## [Available data]
___
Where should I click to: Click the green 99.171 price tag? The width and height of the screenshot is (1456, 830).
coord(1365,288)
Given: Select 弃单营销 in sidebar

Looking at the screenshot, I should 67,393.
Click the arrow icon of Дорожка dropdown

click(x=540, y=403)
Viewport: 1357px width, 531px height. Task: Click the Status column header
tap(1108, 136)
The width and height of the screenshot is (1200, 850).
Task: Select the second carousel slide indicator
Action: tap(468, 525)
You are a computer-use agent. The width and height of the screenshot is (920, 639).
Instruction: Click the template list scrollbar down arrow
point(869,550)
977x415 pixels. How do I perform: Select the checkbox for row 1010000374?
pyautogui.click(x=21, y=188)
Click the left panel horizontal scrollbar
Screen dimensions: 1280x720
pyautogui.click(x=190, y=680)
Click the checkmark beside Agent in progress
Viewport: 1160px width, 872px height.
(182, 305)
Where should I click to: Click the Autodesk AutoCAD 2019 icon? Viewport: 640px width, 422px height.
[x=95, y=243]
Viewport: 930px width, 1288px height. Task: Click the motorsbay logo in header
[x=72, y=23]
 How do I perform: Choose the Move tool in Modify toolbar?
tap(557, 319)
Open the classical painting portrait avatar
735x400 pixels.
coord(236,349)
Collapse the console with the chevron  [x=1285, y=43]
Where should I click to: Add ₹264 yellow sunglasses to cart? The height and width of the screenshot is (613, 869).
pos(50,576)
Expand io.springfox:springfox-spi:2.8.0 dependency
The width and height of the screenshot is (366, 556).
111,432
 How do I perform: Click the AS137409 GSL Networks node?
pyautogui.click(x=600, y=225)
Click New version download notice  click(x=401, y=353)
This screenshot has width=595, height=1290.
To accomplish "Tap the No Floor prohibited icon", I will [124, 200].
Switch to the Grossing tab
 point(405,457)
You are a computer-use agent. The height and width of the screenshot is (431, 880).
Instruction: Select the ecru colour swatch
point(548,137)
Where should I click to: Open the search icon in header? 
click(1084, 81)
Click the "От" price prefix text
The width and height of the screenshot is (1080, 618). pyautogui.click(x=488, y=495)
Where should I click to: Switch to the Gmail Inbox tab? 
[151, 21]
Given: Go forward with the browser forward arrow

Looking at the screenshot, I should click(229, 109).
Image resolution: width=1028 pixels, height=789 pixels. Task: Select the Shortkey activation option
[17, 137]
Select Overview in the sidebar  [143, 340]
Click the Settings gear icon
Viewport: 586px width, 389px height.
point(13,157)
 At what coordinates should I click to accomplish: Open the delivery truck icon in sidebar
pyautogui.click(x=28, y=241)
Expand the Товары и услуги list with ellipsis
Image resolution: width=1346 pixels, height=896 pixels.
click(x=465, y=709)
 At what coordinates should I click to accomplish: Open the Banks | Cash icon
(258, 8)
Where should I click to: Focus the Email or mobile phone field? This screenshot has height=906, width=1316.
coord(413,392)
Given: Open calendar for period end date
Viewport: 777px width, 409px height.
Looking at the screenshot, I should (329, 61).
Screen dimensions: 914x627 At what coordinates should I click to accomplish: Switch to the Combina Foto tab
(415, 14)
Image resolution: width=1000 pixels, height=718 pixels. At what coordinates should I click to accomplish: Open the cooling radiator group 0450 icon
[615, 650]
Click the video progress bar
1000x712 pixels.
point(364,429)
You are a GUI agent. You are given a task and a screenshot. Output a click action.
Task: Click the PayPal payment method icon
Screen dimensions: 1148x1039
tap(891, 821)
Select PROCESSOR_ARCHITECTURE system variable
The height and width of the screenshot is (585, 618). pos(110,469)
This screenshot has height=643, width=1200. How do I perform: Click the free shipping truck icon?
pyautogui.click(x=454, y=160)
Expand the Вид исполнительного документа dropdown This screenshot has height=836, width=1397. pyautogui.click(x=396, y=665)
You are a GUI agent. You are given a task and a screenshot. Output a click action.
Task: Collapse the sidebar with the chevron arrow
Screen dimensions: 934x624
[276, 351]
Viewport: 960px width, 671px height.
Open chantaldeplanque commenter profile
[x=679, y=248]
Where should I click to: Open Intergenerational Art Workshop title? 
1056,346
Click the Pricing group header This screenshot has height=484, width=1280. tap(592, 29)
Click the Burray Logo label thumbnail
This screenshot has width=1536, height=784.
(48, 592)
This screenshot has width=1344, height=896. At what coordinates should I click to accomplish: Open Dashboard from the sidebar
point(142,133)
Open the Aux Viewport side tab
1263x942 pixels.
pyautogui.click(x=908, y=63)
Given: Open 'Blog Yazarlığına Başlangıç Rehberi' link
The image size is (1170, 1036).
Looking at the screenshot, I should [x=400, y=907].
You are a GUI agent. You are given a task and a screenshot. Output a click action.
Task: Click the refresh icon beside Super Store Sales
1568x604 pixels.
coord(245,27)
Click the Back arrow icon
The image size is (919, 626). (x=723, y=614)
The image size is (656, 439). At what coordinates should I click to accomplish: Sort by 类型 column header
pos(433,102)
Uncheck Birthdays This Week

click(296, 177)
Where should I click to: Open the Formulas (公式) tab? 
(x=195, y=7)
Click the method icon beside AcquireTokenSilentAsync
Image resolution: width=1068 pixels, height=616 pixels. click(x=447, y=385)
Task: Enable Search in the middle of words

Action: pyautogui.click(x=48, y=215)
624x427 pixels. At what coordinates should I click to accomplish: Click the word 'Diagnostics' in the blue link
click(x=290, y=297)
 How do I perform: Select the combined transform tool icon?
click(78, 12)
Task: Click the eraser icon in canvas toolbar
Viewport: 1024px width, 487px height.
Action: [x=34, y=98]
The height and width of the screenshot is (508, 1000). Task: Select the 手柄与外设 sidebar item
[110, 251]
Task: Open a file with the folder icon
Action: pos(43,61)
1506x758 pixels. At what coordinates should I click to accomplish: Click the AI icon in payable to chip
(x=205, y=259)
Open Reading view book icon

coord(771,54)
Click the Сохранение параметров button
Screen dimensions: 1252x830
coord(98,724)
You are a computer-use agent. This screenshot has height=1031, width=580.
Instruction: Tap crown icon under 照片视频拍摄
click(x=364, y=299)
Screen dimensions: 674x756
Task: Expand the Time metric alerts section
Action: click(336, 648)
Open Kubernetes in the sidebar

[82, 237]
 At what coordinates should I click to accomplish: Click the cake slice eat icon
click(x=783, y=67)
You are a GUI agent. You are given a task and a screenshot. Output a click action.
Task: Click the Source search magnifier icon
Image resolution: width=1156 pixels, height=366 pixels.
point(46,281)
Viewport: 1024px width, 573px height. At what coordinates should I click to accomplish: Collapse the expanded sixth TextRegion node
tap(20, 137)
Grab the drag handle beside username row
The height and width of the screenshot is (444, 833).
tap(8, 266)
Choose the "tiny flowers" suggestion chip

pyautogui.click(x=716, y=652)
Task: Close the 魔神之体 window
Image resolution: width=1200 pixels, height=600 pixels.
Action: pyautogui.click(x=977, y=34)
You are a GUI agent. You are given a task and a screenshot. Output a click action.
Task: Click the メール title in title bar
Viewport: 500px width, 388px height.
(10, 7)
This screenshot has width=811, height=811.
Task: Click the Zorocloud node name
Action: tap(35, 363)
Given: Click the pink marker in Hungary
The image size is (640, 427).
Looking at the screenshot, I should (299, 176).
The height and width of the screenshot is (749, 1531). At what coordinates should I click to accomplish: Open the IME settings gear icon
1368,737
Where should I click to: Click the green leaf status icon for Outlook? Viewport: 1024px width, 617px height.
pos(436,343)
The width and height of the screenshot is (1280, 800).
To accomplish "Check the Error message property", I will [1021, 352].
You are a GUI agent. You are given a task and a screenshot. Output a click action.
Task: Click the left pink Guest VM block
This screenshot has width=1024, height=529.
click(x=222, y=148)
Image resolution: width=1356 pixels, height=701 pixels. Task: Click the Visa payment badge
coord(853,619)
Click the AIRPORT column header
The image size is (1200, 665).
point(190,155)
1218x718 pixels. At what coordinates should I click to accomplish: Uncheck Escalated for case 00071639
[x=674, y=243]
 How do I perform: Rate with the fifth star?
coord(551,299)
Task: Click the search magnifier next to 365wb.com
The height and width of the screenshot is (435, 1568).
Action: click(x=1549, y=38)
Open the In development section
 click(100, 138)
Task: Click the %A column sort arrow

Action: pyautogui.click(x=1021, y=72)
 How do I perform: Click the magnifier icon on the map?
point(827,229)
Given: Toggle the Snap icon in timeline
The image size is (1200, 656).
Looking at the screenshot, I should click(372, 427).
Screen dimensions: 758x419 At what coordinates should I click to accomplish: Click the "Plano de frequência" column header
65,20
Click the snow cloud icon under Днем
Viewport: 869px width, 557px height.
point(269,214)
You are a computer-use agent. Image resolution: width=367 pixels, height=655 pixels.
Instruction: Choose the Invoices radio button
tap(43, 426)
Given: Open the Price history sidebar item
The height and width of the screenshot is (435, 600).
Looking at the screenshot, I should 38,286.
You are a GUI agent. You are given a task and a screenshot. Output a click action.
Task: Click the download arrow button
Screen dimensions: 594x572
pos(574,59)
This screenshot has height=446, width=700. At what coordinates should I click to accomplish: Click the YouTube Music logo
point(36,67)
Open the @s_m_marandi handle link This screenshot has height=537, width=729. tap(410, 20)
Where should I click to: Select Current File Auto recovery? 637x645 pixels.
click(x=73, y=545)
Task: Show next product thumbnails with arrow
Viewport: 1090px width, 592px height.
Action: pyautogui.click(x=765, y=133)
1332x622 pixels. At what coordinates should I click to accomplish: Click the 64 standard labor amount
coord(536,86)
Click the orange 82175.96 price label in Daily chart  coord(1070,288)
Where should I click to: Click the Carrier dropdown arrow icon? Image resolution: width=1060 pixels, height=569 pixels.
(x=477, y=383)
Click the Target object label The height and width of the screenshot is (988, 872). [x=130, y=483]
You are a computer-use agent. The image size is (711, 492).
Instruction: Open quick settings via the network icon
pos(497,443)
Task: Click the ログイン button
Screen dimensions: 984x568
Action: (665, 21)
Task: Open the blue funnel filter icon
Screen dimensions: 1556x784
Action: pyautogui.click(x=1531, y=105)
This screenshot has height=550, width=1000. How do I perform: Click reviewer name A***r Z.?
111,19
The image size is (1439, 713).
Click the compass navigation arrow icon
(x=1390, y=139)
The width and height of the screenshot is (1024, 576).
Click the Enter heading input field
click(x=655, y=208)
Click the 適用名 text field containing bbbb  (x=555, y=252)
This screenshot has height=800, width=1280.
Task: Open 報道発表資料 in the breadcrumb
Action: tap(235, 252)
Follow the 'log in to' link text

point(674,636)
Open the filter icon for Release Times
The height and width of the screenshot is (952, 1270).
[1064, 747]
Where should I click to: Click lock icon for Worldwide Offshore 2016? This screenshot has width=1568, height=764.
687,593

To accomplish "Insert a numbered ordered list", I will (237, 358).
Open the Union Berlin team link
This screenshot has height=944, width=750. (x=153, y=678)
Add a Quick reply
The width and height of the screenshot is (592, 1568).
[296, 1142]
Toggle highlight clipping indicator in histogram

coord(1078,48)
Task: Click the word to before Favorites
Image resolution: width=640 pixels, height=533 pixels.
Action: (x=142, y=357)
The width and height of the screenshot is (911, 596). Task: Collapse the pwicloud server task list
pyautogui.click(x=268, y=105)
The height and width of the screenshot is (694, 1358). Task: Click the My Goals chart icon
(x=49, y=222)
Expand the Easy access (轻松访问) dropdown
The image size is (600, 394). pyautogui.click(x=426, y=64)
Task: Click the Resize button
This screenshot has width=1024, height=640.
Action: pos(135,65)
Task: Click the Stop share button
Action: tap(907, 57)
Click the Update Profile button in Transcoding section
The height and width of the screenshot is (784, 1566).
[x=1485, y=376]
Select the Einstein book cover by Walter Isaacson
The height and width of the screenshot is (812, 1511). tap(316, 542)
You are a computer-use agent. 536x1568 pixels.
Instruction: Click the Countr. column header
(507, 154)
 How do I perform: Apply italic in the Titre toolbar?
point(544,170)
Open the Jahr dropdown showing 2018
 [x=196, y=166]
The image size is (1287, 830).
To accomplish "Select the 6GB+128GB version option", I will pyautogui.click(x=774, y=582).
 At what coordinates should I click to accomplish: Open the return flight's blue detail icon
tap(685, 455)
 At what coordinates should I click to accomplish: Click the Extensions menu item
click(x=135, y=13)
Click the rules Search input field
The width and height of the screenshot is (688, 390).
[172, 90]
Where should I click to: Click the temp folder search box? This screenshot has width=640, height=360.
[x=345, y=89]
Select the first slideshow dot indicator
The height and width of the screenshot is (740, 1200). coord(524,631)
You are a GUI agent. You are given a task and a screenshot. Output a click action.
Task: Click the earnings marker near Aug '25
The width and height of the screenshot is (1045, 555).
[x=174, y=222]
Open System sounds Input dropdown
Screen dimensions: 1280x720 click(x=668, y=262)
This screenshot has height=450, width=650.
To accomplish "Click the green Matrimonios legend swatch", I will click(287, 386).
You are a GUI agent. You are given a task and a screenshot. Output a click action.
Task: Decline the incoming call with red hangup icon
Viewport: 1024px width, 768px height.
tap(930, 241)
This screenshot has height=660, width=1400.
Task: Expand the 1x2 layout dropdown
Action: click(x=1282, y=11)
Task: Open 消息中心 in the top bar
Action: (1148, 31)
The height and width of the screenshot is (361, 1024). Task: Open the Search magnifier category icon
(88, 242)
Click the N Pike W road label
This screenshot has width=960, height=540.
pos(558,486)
___
## [What is needed]
Look through the material above for the word "pink" and copy every line that has it.

## [Response for this exercise]
Given: Click the pink marker in Hungary
Task: Click the left pink Guest VM block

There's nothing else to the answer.